=== SUPPLIED ENTRIES ===
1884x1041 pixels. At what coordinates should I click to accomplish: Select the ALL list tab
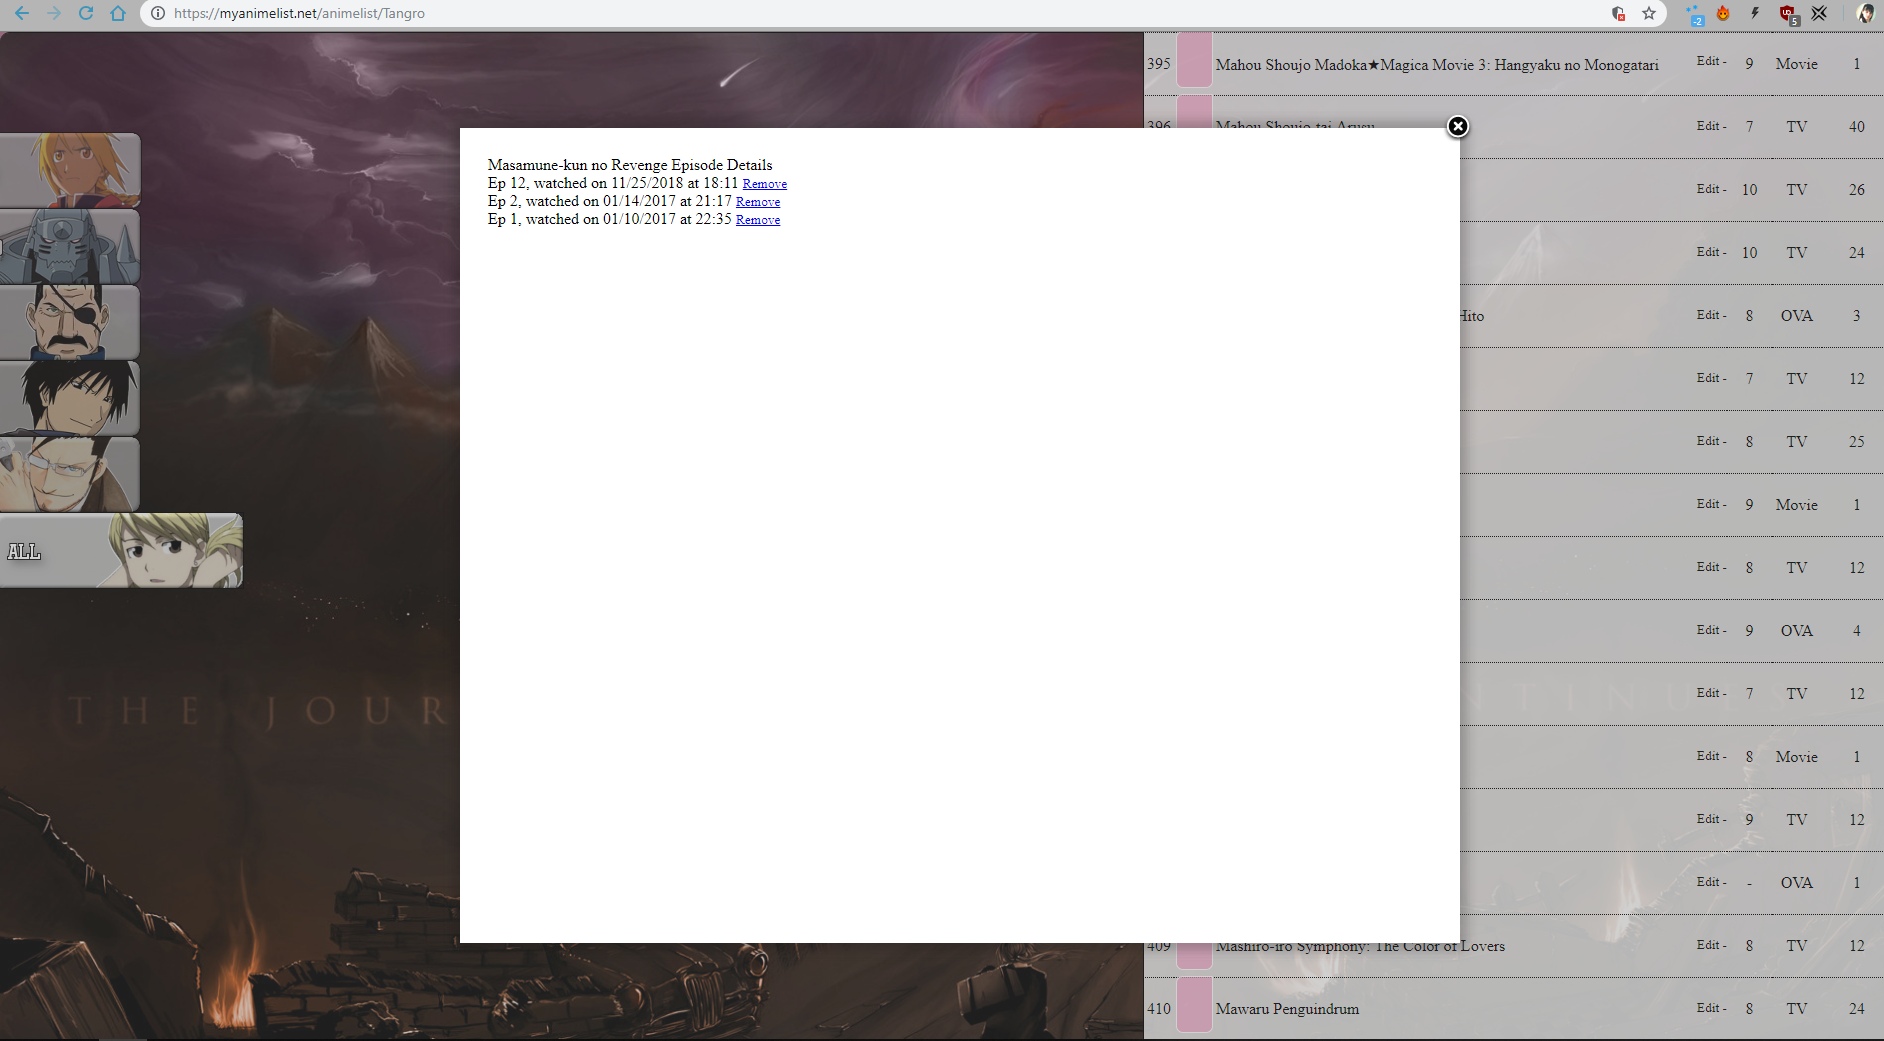click(x=120, y=551)
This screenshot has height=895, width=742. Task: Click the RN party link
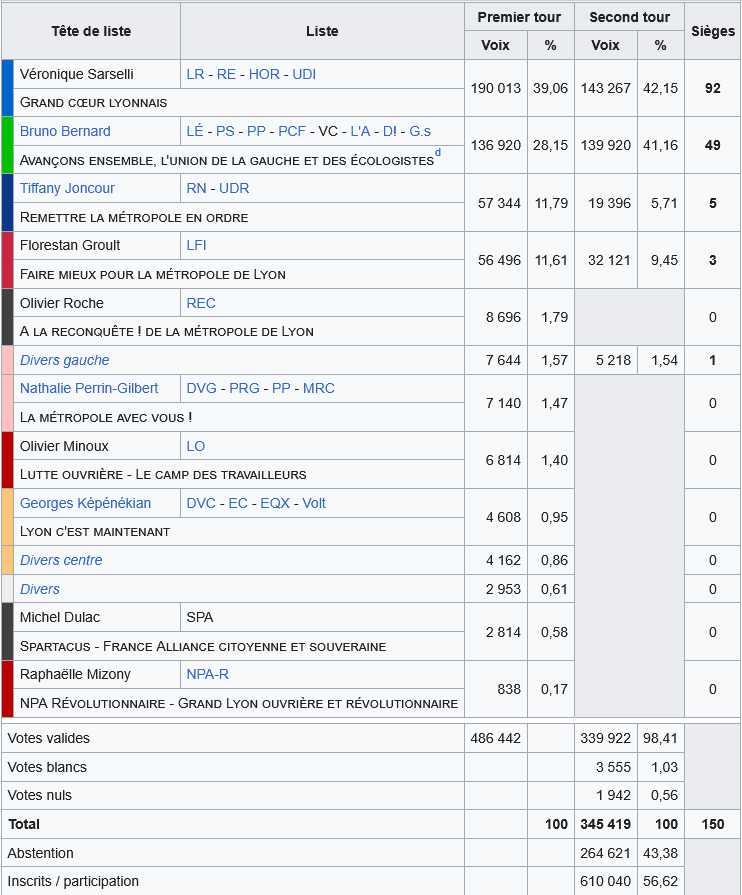[197, 188]
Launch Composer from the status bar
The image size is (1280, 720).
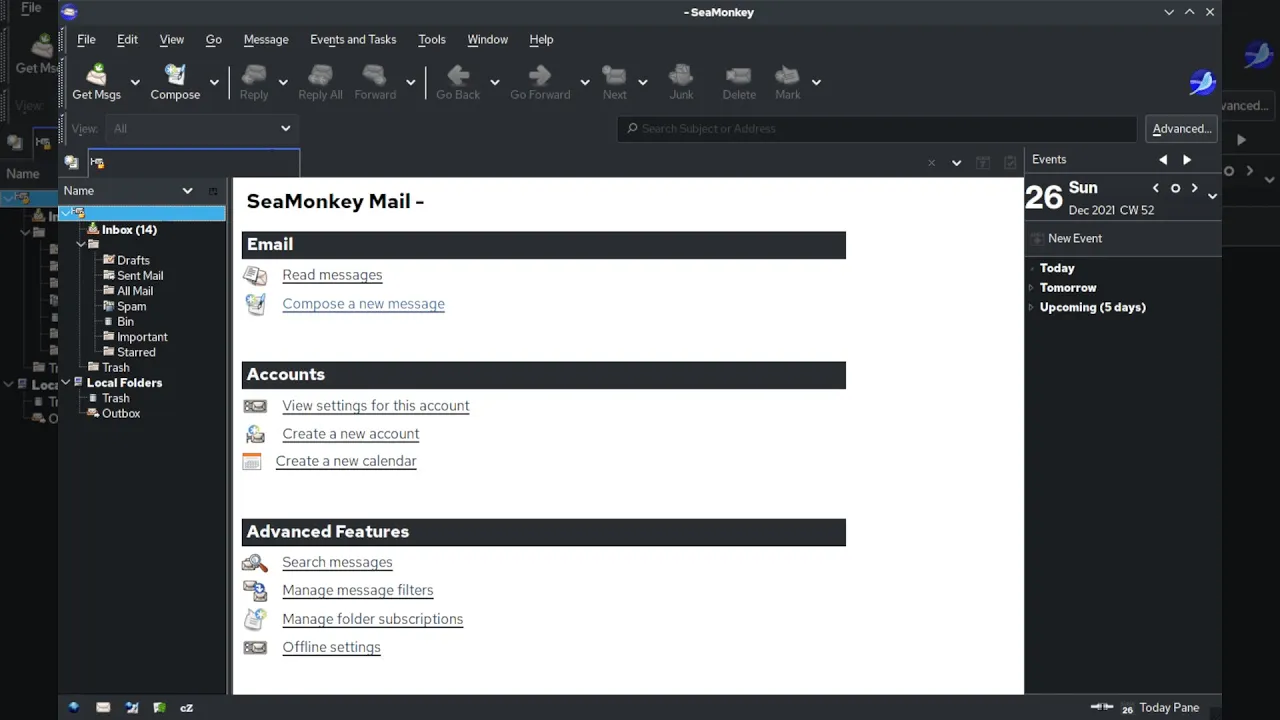pyautogui.click(x=131, y=707)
===
== WHAT IS REQUIRED ==
Leaving the images out, print the records above exactly.

== RESULT OF THIS EXERCISE ==
1884x1041 pixels. At what coordinates should I click to accomplish: Select the ALL list tab
click(x=120, y=551)
This screenshot has height=895, width=742. Task: Click the RN party link
[197, 188]
Launch Composer from the status bar
The image size is (1280, 720).
pyautogui.click(x=131, y=707)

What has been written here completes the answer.